Mais plus encore que l’Otan, l’adversaire commun de la Russie et de la Chine, ce sont les Etats-Unis. "C’est ce qui a entériné l’accélération du rapprochement entre Moscou et Pékin ces dernières années", déclare Nicolas Gosset, expert à l’Institut royal supérieur de défense. "On en revient toujours à cette idée qui est partagée par les deux capitales du rôle perçu comme néfaste joué par les Etats-Unis dans les relations internationales et avec un positionnement assez parallèle en termes de victimisation des deux pays qui se disent soumis à un "endiguementde la part des Etats-Unis."

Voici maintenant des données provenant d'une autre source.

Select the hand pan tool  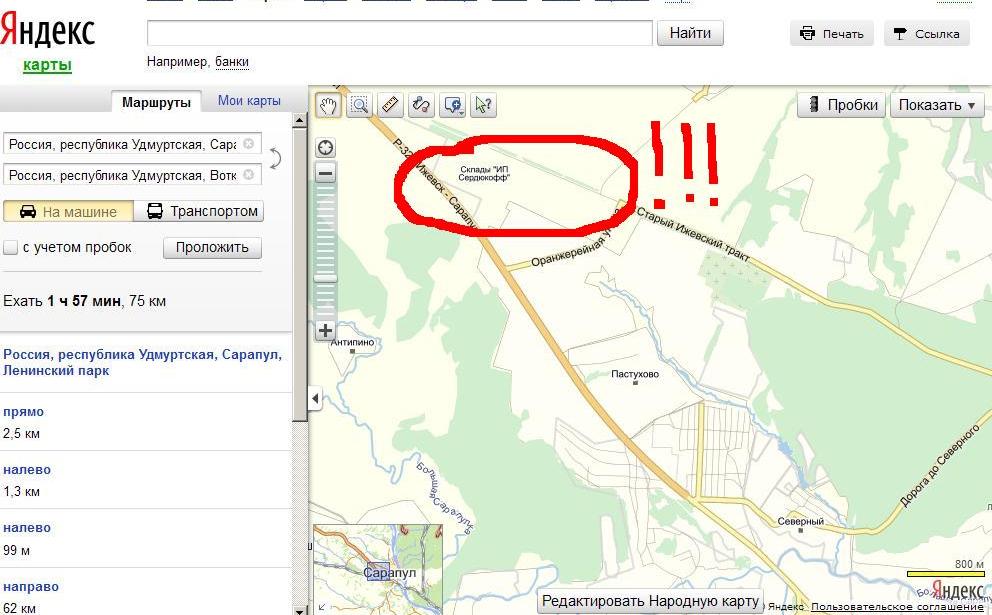pos(327,104)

Dans ce contexte, le partenariat entre la Russie et la Chine s’est donc renforcé. Les échanges commerciaux ont augmenté. Lourdement sanctionnée par les Occidentaux après l’invasion de l’Ukraine, la Russie s’est tournée vers l’Asie, en particulier vers la Chine, pour lui vendre son pétrole.

Nicolas Gosset constate également qu’au cours des derniers mois, "il y a eu un accroissement des notifications douanières, tant au niveau russe que du côté chinois, sur l’augmentation des flux d’un certain nombre de fournitures par la Chine à la Russie : des composants électroniques, des semi-conducteurs, des puces, des pièces détachées pour avion. Donc, il y a eu des échanges entre la Chine et la Russie qui sont venus soutenir de manière indirecte l’effort de guerre." Mais l’expert belge refuse de parler d’alliance militaire entre Moscou et Pékin. "Il y a des exercices militaires conjoints, il y a une collaboration des industries de défense, mais est-ce que l’on peut qualifier leur relation d’alliance, d’un point de vue strictement militaire ?"

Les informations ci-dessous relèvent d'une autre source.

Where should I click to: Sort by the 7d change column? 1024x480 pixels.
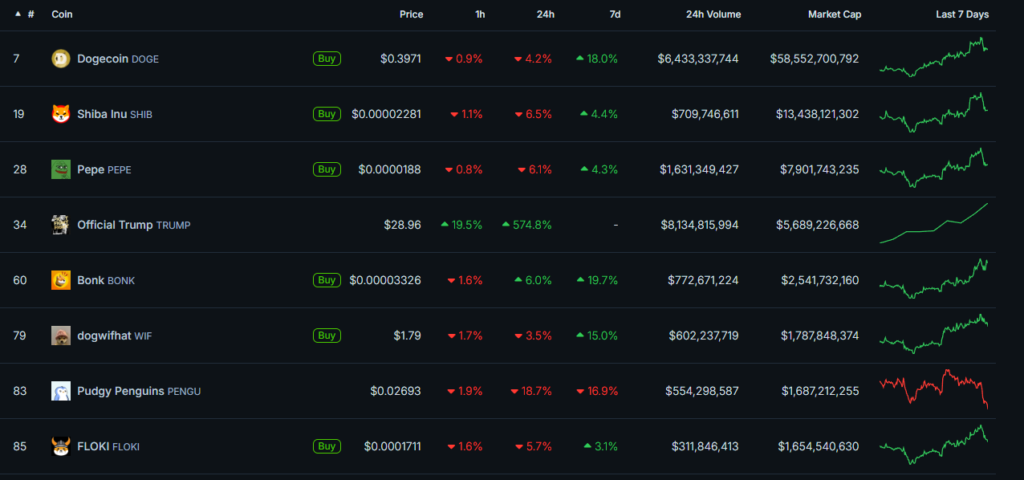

Non, il n’y a pas d’alliance militaire entre la Chine et la Russie.

"Les deux pays ne sont engagés nulle part conjointement et ils ne sont pas liés par un pacte de défense mutuelle, type pacte Otan."

L’impact du partenariat Chine Russie

L’impact de cet "axe Moscou Pékin" est doublement important. D’abord, il serait essentiel pour la survie du pouvoir russe. "La Chine, par l’ampleur de ses investissements, par sa présence économique, ne compense absolument pas l’ampleur des pertes dans les échanges avec les Occidentaux. Mais cela fournit le ballon d’oxygène indispensable pour maintenir la Russie à flot", poursuit Nicolas Gosset. "C’est indispensable, mais ça n’est pas suffisant pour maintenir la Russie dans une trajectoire de croissance, de développement telle qu’on l’a vu au début des années 2000."

La Chine fournit le ballon d’oxygène indispensable pour maintenir la Russie à flot.

Cette coopération sino-russe de plus en plus profonde vise également à bousculer les relations internationales, à affaiblir le camp occidental. "Certains parlent d’un mariage de convenance seulement conclu en opposition à un système international que Moscou et Pékin voient comme dominé par les États-Unis et qu’ils souhaitent reformater. Ils cherchent certainement à affaiblir l’Occident ", analyse Nicolas Grosset. " Il y a une différence entre la Chine et la Russie dans leur perception de l’Occident, en tout cas jusqu’à ce stade", nuance Sylvie Bermann, qui a représenté la France à Moscou et Pékin. "Pour la Russie, il y a un Occident collectif dirigé par les Etats-Unis et l’Europe est totalement alignée. Pour les Chinois, l’adversaire principal, ce sont les Etats-Unis et Pékin ne veut pas que l’Union européenne soit totalement alignée sur Washington, notamment au sein de l’OTAN. L’objectif de la Chine est donc d’éviter une alliance entre les Etats-Unis et les Européens."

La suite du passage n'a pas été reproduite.